__What is being asked__
Please reproduce all of the records below word for word, leaving the pictures out of your answer.

[Records from a screen grounding dataset]
[start]

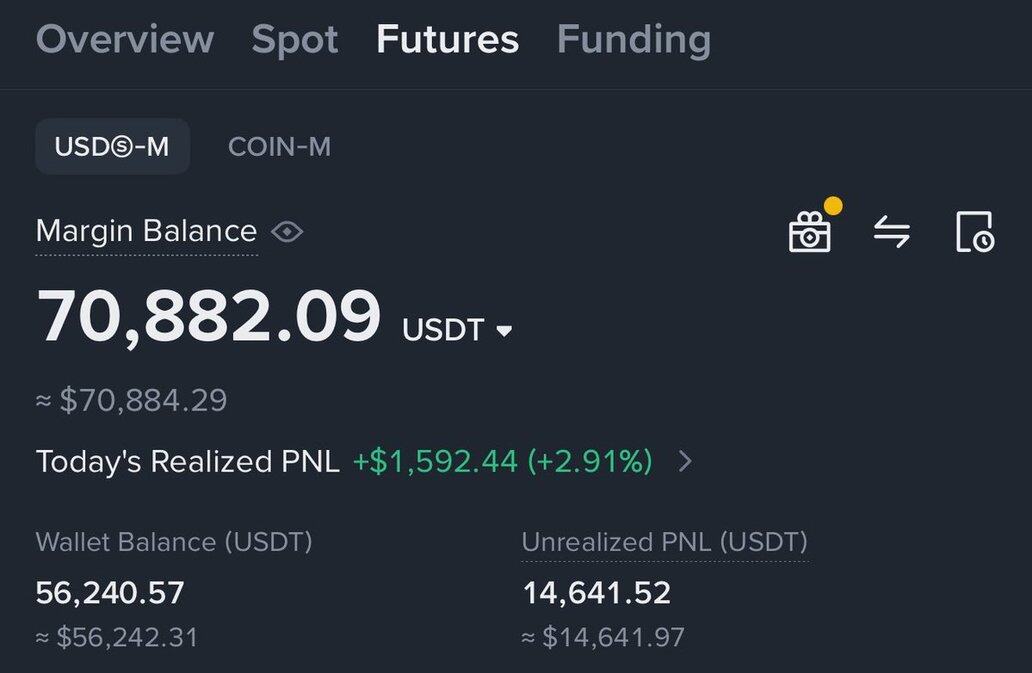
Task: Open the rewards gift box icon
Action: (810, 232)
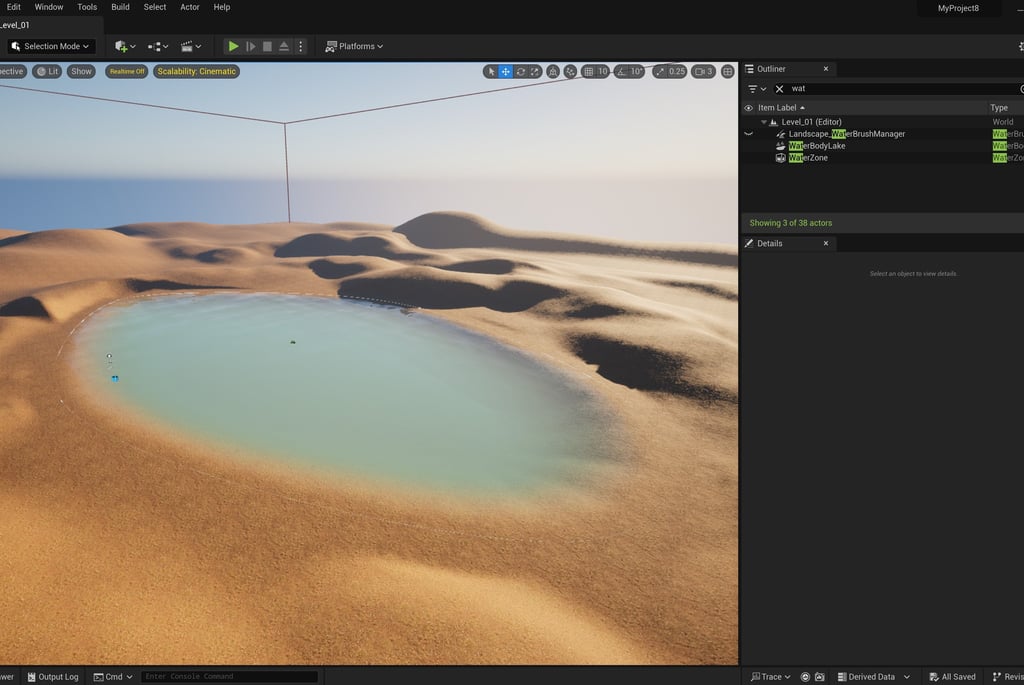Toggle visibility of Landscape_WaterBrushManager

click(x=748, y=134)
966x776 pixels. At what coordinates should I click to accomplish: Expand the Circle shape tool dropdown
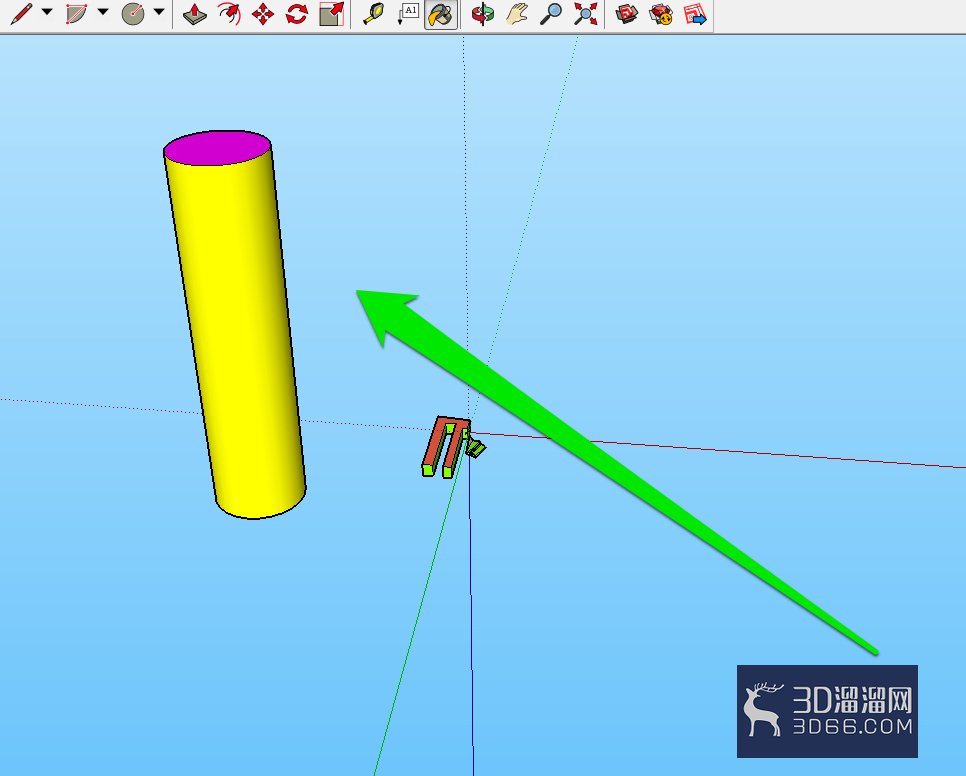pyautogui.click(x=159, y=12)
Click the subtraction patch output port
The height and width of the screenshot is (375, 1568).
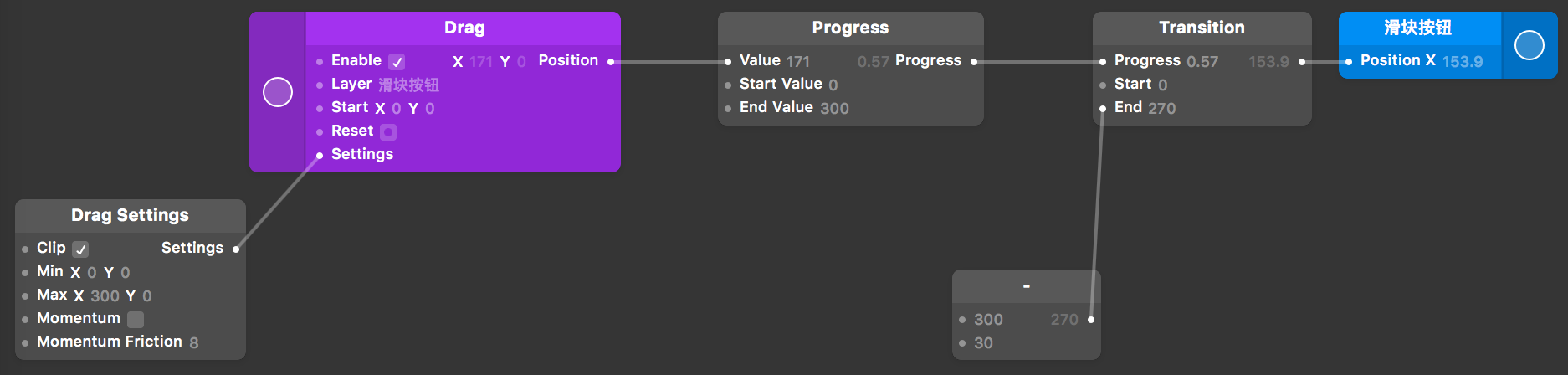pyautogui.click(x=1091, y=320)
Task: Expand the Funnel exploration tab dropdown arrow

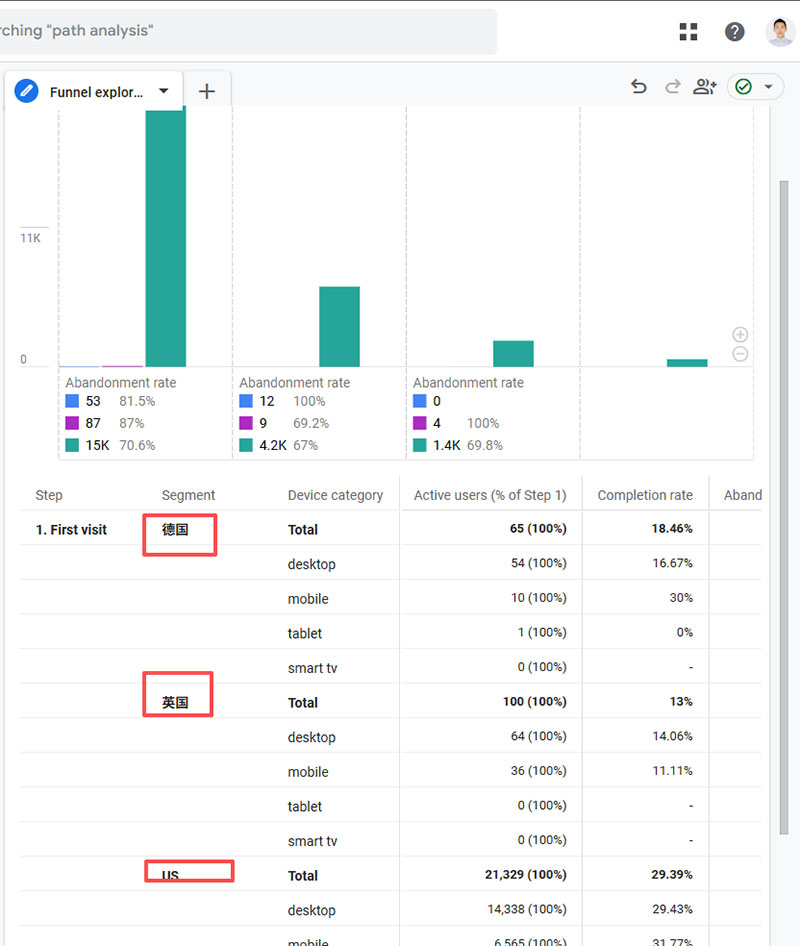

[end]

__Answer to the problem__
Task: Open the rewards gift box icon
Action: (810, 232)
Toggle visibility of Landscape_WaterBrushManager

click(x=748, y=134)
966x776 pixels. At what coordinates should I click to accomplish: Expand the Circle shape tool dropdown
pyautogui.click(x=159, y=12)
Click the subtraction patch output port
The height and width of the screenshot is (375, 1568).
pyautogui.click(x=1091, y=320)
Task: Expand the Funnel exploration tab dropdown arrow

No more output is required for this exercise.